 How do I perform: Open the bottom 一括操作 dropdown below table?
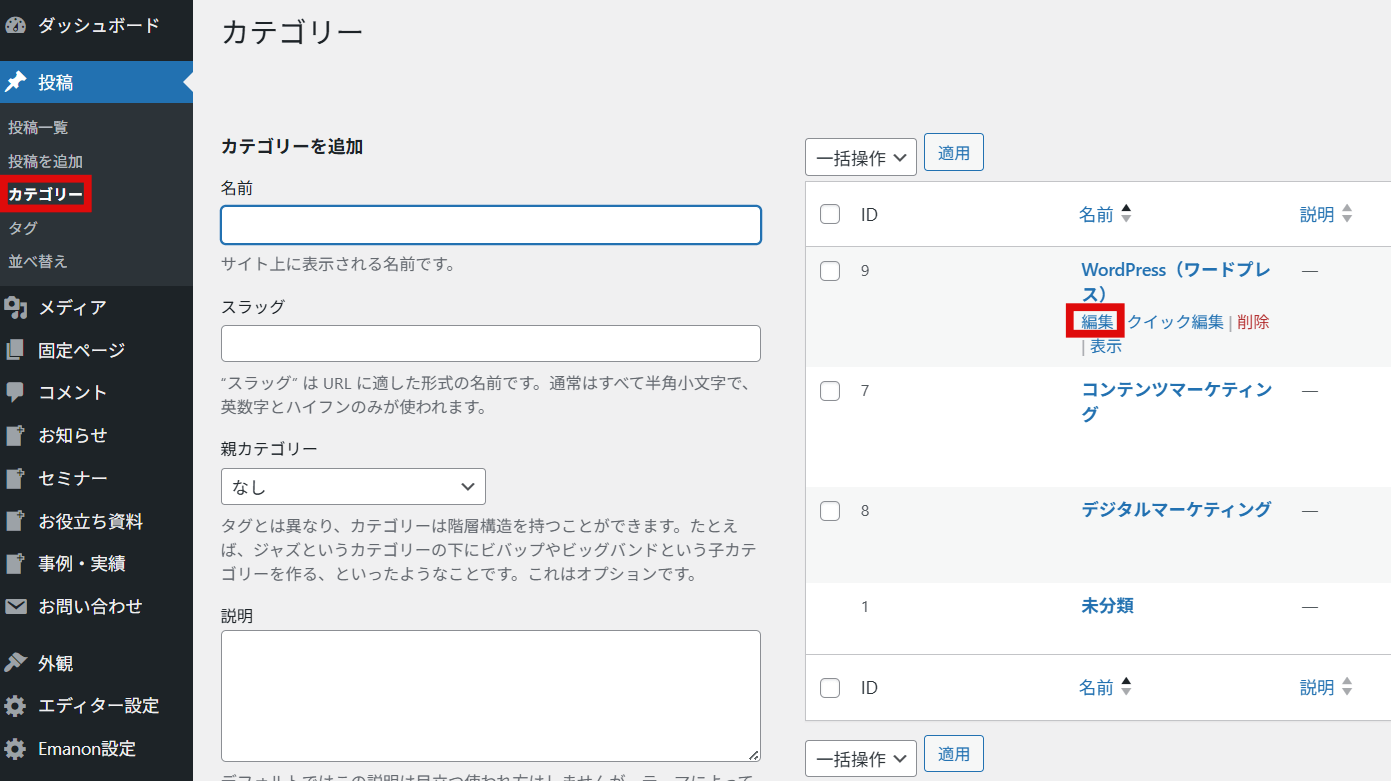860,759
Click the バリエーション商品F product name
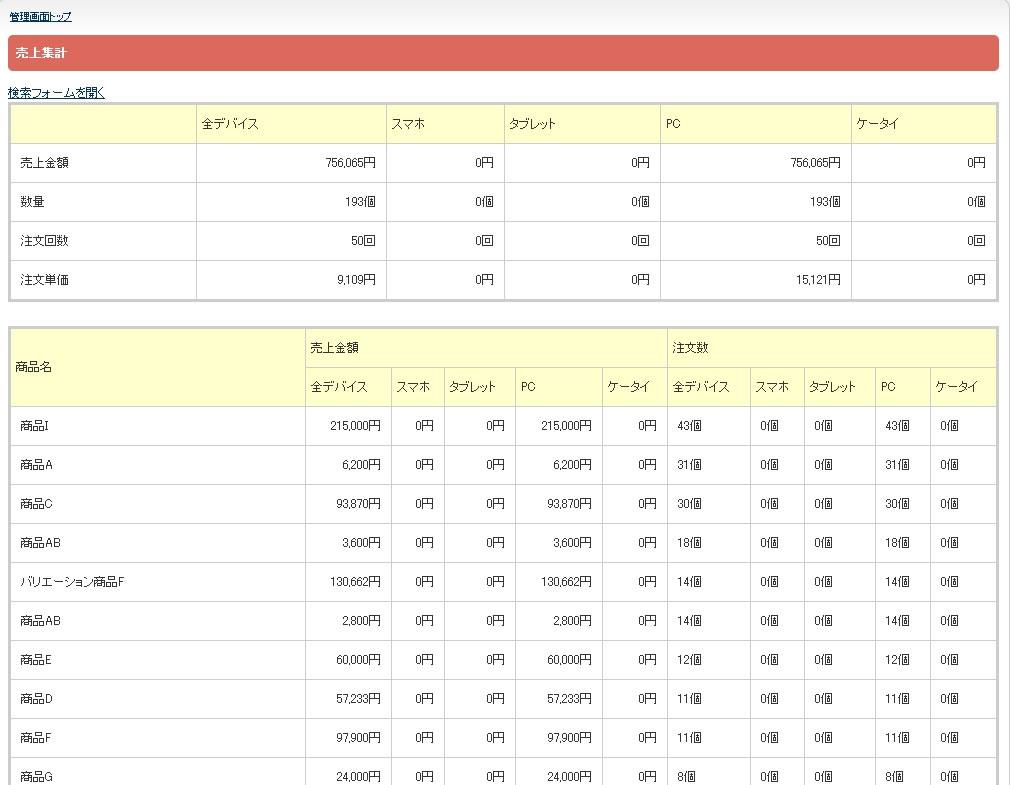Screen dimensions: 1010x785 (72, 582)
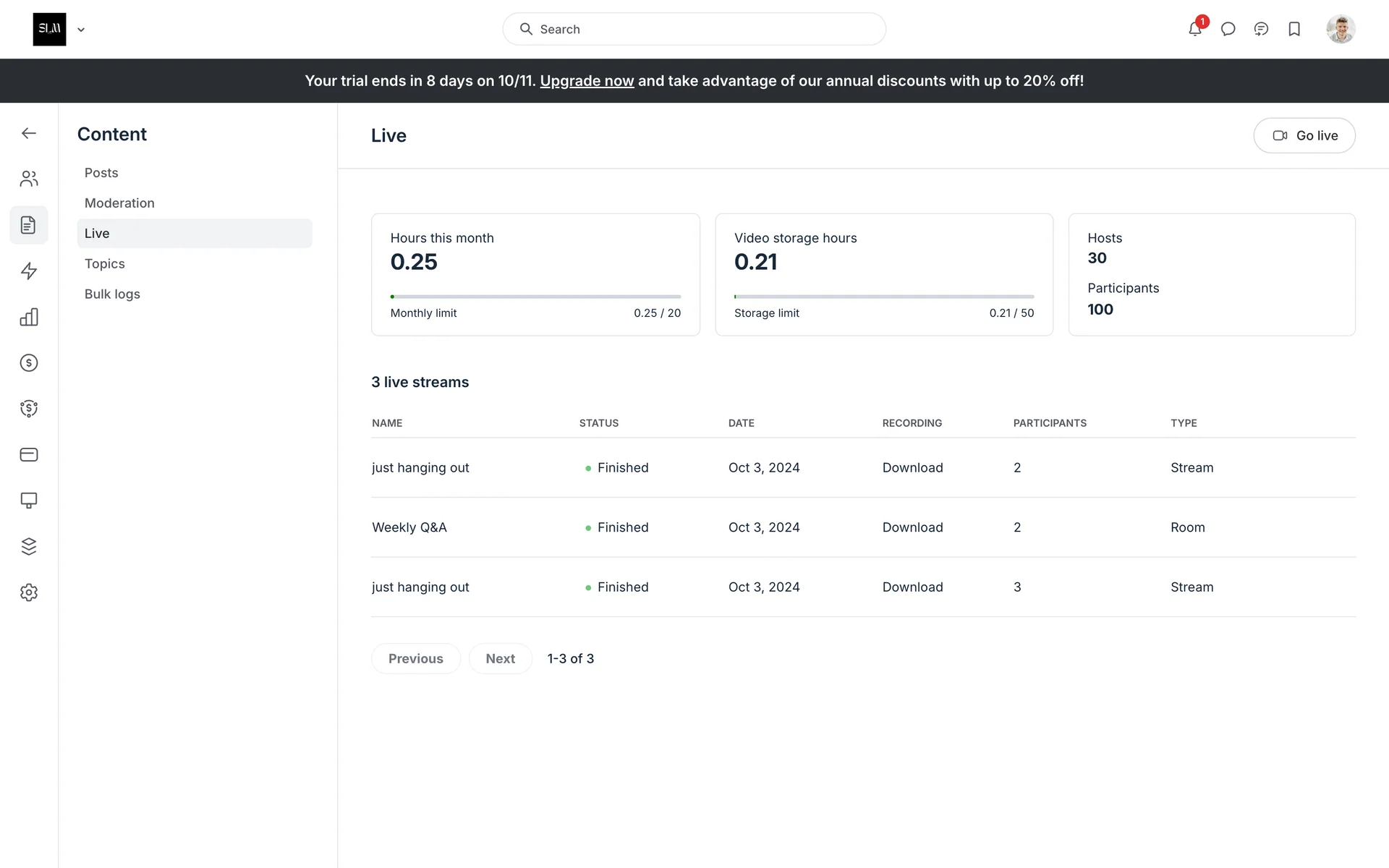Click the Go live button
1389x868 pixels.
[1304, 135]
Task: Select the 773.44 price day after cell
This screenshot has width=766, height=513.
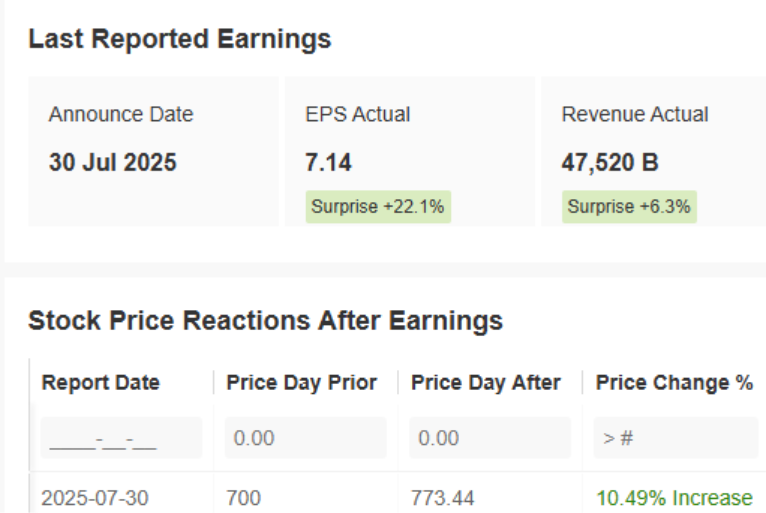Action: (x=443, y=497)
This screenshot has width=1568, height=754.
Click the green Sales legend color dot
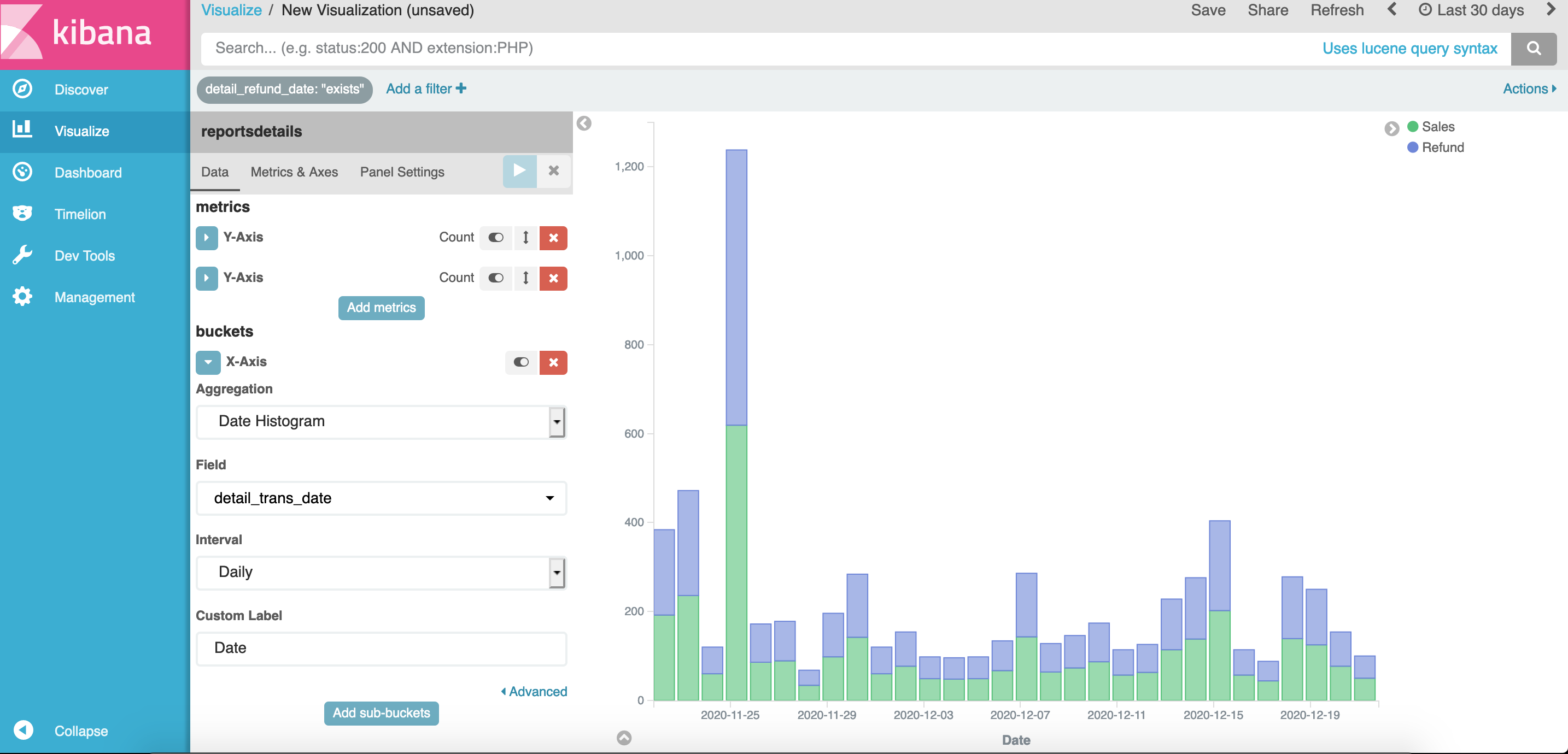[x=1413, y=127]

Problem requirements
Reproduce the data above word for word, omitting the pictures.

Exercise output
 How do I perform: Open the bottom 一括操作 dropdown below table?
860,759
Click the バリエーション商品F product name
Screen dimensions: 1010x785 (72, 582)
Click the Go live button
1389x868 pixels.
[1304, 135]
Task: Select the 773.44 price day after cell
This screenshot has width=766, height=513.
Action: (x=443, y=497)
This screenshot has width=1568, height=754.
Click the green Sales legend color dot
[x=1413, y=127]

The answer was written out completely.